This post originally appeared on DZone.
The movement to Continuous Deployment (CD) has been gathering speed and is widely acknowledged as the way to go. Code is checked in, an automated suite is run, and if passed it is automatically deployed into production. A story is not “done” until it is in production, providing value to the end user and CD gives us the smallest mean time to production for our code. To get to this point we have to have a lot of faith in our test suite and the code base, which ensures we will write more robust systems to cope with this way of working.
There still isn’t a huge heap of tooling available to build a continuous deployment pipeline; it tends to be something people have manually crafted using tools such as Puppet, Ansible and Chef. That’s why when I went to put a project up on Heroku for the first time in a while I was pleasantly surprised to see it now supports building your code from GitHub and continuous deployment from that repository.
Let’s first discuss what Heroku brings the table. It’s a great place to deploy your applications and services in a scalable fashion. You can pretty much just drop any application in any language onto Heroku and it’ll spin it up for you, accessible for the world. Your app is scalable on a simple web dashboard too; start out with a single dyno, but increase if you need the capacity. There’s lots of awesome addons you can throw on too such as papertrail for log alerting and HTTPS certificate hosting. The addons vary in price, but to get a simple process up and running is totally free.

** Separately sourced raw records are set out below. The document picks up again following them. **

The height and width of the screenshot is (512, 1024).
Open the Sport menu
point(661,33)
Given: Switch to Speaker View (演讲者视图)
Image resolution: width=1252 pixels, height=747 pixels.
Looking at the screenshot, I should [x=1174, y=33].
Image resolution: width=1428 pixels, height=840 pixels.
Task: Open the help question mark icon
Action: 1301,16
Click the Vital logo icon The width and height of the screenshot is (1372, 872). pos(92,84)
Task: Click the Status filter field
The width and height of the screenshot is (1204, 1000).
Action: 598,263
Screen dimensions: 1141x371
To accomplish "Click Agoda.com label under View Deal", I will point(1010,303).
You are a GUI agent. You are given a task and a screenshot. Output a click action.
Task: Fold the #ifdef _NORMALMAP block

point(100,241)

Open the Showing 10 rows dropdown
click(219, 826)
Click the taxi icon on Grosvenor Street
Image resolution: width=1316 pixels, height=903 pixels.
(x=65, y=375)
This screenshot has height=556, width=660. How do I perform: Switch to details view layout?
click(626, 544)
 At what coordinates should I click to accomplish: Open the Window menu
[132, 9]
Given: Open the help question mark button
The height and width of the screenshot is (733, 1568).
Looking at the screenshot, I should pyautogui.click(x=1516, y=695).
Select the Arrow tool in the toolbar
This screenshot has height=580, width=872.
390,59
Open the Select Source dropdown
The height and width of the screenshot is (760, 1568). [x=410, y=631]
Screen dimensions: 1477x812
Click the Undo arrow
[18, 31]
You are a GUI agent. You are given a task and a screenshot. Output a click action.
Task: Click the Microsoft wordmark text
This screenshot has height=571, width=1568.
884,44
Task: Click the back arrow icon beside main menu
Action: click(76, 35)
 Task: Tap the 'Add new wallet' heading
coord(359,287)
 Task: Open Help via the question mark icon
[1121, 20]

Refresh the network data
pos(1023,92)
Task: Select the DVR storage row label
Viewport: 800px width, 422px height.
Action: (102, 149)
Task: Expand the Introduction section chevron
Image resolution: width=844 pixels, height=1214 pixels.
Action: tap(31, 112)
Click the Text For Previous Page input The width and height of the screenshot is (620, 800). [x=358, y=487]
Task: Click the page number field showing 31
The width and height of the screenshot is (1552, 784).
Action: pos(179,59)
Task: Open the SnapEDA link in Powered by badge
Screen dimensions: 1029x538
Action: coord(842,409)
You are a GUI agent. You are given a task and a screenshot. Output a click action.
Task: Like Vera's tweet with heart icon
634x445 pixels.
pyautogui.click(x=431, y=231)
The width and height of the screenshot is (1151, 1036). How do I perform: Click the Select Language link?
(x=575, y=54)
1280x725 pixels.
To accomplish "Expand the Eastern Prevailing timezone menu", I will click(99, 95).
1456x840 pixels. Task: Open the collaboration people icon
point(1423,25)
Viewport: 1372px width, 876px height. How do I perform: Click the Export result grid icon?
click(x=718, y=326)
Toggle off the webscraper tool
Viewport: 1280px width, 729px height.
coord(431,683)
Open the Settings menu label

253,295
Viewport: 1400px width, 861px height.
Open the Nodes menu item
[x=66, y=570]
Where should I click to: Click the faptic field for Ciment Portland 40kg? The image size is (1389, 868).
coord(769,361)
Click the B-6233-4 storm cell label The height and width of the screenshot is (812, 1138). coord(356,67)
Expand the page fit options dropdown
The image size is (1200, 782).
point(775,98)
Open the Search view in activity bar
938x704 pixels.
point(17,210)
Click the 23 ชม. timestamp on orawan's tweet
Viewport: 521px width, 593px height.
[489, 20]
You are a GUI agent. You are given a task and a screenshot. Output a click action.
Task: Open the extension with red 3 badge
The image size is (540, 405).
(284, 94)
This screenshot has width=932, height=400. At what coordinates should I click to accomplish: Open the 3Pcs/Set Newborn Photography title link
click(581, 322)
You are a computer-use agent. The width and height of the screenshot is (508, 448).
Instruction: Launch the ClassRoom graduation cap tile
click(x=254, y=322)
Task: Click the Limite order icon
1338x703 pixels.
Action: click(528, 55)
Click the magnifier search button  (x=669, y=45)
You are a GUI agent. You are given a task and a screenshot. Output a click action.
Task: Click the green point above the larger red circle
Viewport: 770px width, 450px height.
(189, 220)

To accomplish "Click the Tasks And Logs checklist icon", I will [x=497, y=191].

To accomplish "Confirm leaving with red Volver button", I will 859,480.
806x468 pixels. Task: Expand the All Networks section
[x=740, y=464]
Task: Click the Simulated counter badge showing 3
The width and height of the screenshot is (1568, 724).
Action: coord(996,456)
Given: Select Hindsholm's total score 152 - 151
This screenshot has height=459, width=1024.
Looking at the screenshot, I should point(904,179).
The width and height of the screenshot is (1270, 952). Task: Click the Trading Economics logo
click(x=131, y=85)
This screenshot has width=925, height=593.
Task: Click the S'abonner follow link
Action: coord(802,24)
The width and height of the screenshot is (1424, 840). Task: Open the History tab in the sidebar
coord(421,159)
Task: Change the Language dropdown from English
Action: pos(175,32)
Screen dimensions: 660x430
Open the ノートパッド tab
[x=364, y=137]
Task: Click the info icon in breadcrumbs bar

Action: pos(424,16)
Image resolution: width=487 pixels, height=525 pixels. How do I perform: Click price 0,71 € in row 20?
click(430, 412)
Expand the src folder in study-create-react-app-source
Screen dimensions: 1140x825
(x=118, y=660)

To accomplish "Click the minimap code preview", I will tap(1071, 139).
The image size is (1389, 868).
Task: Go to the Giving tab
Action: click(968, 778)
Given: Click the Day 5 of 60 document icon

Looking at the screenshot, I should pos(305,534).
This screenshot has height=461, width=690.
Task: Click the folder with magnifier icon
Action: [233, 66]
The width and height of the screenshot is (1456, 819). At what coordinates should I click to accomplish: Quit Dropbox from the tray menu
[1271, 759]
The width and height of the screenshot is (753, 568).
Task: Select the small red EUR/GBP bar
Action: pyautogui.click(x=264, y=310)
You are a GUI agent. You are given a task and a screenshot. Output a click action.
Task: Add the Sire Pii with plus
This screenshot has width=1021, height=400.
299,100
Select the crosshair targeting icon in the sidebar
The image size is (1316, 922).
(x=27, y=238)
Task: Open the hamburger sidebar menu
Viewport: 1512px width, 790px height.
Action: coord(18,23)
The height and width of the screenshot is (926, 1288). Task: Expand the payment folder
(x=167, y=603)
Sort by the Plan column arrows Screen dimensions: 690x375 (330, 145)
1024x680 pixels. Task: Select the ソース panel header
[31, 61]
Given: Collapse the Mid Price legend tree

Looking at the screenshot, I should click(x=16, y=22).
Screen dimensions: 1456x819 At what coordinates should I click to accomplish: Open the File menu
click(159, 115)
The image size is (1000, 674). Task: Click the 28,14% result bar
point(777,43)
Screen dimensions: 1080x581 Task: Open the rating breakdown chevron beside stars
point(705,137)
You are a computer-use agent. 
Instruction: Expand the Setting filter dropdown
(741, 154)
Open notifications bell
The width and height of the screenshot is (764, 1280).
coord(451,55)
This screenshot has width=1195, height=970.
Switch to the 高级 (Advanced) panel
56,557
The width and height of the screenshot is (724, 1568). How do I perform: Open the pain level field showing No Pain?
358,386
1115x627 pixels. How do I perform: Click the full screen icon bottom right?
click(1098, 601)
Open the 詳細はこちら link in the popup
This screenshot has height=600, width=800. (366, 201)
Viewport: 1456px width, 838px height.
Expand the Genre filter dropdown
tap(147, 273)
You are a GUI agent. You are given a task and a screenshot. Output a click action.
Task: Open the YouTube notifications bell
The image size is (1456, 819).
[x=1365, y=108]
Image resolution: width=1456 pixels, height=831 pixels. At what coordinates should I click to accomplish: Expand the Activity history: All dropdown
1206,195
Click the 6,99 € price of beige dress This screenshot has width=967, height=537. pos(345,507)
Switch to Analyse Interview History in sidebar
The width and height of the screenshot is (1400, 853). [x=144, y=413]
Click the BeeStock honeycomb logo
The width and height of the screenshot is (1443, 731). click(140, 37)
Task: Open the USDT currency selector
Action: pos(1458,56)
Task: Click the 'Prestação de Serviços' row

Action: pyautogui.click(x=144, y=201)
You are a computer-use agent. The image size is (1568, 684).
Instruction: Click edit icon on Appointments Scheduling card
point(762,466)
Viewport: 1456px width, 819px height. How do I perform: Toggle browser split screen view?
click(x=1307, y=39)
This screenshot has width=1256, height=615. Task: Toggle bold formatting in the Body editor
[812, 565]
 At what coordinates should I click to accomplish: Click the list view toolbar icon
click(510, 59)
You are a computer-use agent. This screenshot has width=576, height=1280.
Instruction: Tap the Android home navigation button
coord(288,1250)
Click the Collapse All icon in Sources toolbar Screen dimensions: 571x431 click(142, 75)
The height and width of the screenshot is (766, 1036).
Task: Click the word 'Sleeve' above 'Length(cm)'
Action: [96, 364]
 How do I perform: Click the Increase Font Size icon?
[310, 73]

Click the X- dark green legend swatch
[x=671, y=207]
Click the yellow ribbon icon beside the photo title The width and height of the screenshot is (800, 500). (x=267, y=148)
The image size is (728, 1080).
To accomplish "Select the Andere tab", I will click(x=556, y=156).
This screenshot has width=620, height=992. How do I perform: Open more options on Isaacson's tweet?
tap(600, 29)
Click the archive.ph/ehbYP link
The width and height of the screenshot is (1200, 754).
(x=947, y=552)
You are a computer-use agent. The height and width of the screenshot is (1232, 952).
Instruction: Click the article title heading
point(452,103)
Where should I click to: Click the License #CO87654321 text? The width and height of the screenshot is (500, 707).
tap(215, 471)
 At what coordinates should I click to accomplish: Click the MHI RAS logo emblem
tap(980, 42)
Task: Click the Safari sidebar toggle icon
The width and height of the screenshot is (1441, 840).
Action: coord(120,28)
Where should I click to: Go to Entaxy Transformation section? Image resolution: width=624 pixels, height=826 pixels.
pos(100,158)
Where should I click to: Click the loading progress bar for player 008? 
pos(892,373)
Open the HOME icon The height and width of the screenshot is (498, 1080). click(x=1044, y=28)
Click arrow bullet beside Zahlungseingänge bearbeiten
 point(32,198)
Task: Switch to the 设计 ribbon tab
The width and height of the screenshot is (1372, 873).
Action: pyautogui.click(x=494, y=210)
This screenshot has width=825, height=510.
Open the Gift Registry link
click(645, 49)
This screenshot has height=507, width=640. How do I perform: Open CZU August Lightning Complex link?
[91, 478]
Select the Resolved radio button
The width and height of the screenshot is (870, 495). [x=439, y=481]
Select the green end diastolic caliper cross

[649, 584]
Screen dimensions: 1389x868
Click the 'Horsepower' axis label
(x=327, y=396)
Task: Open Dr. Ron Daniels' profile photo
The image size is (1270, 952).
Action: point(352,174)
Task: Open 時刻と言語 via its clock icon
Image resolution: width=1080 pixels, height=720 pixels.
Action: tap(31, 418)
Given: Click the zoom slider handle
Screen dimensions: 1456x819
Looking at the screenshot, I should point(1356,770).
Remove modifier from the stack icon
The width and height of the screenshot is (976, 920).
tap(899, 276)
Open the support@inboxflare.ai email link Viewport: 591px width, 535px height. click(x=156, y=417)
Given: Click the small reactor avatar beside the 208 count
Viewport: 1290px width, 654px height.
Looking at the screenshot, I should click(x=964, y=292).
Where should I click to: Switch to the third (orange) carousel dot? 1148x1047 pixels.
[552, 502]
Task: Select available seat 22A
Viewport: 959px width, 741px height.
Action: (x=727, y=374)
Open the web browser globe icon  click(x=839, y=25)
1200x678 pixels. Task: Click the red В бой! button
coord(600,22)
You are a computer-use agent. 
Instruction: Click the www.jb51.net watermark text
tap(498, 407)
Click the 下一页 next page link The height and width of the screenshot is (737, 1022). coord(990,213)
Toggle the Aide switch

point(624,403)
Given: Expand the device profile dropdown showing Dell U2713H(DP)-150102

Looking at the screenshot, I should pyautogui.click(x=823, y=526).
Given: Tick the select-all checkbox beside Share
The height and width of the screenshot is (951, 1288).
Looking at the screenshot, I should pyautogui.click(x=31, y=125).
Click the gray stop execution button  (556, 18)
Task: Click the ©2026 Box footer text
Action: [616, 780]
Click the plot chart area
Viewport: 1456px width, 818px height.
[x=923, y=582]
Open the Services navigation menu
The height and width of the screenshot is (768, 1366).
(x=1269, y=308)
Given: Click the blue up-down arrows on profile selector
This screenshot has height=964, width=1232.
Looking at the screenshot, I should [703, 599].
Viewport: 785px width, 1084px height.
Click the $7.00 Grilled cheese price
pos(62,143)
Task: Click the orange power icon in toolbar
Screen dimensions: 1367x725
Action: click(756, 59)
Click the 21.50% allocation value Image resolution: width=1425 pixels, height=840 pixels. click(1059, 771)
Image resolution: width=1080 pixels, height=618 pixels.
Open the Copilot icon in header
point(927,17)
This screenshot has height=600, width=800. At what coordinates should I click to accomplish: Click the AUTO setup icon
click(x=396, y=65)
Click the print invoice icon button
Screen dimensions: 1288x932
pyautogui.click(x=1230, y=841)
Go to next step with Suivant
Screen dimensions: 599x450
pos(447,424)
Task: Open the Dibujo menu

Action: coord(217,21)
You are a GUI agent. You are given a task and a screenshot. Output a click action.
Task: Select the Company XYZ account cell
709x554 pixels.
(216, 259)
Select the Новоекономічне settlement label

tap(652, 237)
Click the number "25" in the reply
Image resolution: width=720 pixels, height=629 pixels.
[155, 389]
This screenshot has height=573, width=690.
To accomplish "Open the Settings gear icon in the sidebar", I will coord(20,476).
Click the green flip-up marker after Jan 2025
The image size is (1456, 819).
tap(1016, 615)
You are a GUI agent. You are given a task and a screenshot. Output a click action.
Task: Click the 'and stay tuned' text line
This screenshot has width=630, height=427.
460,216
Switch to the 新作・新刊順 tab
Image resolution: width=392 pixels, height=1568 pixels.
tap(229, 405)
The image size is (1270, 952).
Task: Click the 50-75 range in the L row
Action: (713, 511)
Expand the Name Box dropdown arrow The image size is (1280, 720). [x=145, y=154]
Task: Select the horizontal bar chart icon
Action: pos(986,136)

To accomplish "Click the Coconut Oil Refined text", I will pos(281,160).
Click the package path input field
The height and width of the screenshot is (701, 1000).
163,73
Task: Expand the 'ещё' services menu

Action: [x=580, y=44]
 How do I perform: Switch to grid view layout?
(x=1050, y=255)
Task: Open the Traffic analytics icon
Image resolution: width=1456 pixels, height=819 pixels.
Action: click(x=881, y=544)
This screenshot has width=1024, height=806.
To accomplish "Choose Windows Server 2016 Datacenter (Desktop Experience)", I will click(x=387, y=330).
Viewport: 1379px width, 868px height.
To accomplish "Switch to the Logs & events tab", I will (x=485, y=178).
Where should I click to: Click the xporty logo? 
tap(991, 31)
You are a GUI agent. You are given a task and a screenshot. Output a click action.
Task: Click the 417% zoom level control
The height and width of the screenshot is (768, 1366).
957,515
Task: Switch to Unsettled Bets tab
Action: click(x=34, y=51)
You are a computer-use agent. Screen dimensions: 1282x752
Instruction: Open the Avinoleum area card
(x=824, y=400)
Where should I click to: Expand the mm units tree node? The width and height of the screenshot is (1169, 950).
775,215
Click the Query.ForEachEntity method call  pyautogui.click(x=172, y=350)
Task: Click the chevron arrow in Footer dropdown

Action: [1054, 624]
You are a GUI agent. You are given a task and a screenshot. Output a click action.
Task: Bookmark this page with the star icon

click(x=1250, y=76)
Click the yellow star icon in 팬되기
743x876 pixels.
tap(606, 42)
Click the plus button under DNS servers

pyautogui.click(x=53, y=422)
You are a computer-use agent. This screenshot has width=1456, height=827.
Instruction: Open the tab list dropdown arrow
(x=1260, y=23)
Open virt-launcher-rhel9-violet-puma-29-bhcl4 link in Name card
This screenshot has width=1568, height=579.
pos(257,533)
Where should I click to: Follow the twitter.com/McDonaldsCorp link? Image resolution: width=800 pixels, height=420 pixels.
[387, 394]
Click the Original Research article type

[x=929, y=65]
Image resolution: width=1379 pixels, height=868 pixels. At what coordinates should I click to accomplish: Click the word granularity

This tutorial presumes you’ve signed up for an account at heroku.com and you have an existing Java web project you’d like to set up for CD which is already in Github.
Step 0: Github Build
As with any good continuous integration you want to make sure your tests are all run first. Fortunately this is easy to do with Github and TravisCI. You can sign up using your Github account atTravis-CI.org which will then allow you to easily create automated builds which are triggered on every check-in.
Once you’ve signed in, you will be given a list of all your repositories. Flick the toggle switch for the project that you’re setting up, in my case WizChat.
Travis requires a config file to be placed in the root of your project names .travis.yml. Although there’s a variety of options you can choose to setup, for the purpose of this example I went with the simplest options; telling Travis the project is Java and to build using Oracle JDK 8
Check this in and your first build will be automatically triggered. If everything is setup correctly in your project, and your tests are passing, Travis will give you a green build. Either way it should send you an email to let you know.
For bonus marks, once you’ve completed your first build you will see a badge indicating the build status. Click this and you’ll be given a variety of ways to integrate the build badge into other sites. Convention dictates placing it at the top of the readme for your project. As my readme is in Markdown format I simply copy and paste the Markdown syntax provided:
Setting Up Your Project for Heroku
As mentioned before, it’s possible to throw pretty much anything at Heroku and have it run. All it requires first is the creation of a Procfile, used by Heroku to know what to run and how.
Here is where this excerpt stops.